07. January 2015 · Comments Off · Categories: PhD

The year 2014 has flown by, I’m sure we all can agree. I have completed my first semester of my PhD program at Boston University! I will admit this was one of the hardest semesters I have endured, for many reasons, but the change from learning clinical education and visual science to molecular elements of the cell and how to handle mice was a big factor. I expect it to get easier from here as I am slowly learning how to study and test in my BU courses and I move forward with my own research projects.

My project examining postmortem human hippocampi, the part of the brain that creates and retains memories, will be my main focus in the spring semester. This project is investigating the protein expression changes in the hippocampus of patients with Alzheimer’s Disease (AD). Many people have heard of AD, as it is a devastating loss of memory that progresses to influence other aspects of yourself, like personality and mood, but there is little known about what causes 90% of AD cases. The most common form of AD, called late onset AD (LOAD), causes about 90% of cases, but the etiology of it remains evasive.

My project is looking for differences in protein expression in the postmortem hippocampus among patients with no LOAD, very early LOAD changes, and definitive LOAD diagnosis. In a blind examination of the tissue samples, if the protein expression differences correlate with the level of AD changes in the brain, then these proteins of interest are likely involved in AD pathogenesis and will be investigated further.

The protein expression patterns I am investigating include the presence of the protein in different cell types—either neurons or glial cells, the main component cells or assistant cells of the brain, respectively. Also, I am examining the difference in the quantitative levels of protein abundance in the neurons. All of these are investigated after I image the slides under brightfield microscopy (white light in a microscope) and import them into an image analysis software, ImageJ. Finally, once the identity of the cases (brain sections) are revealed to me, I can organize the data from the image software and analyze the groups for significant differences among them. At the end of March 2015, I will be presenting a poster of my data at the Experimental Biology Conference, which conveniently is located in Boston this year. Conferences are an excellent opportunity for reviewing your own work, practicing speaking about your research, and networking with professionals in your field.

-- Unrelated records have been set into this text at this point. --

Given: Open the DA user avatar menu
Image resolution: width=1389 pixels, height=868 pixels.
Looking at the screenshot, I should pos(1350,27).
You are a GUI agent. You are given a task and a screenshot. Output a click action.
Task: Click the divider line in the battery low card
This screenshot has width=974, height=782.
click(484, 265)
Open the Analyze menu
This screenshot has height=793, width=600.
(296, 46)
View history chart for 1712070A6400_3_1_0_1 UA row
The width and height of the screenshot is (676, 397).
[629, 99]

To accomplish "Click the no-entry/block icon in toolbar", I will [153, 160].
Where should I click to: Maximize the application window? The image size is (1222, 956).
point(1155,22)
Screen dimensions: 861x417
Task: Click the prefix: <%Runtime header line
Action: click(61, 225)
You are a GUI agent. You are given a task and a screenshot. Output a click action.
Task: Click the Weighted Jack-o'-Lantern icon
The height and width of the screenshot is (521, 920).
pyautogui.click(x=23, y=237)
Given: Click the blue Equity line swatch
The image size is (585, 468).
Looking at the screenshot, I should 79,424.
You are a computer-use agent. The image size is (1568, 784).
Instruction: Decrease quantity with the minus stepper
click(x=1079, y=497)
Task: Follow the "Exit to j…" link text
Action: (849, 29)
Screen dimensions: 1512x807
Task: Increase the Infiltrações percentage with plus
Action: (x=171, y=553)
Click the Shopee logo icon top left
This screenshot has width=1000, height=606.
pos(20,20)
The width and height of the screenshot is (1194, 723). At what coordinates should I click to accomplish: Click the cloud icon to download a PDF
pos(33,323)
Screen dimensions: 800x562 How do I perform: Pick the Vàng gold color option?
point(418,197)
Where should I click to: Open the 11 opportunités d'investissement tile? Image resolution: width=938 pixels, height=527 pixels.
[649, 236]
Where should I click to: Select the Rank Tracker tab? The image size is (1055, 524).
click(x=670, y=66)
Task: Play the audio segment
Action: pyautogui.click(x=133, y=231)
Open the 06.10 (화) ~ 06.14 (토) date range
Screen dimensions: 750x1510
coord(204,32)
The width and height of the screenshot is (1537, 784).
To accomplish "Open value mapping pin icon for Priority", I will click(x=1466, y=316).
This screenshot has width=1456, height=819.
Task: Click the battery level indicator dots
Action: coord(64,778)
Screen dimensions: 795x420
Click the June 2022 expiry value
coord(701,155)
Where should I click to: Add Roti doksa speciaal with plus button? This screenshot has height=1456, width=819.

I am very lucky to have incredible support from my mentors at BU. My mentor on the LOAD project is extremely organized, very proactive about finding me the best tools and resources available, and guiding me as I learn how to present and write about my data. NECO’s annual research day symposium conveniently falls two weeks after the Experimental Biology Conference, so I will also present my poster at NECO in April to share my project with the optometry students and faculty.

I hope everyone had a great holiday break and celebrates a fantastic new year!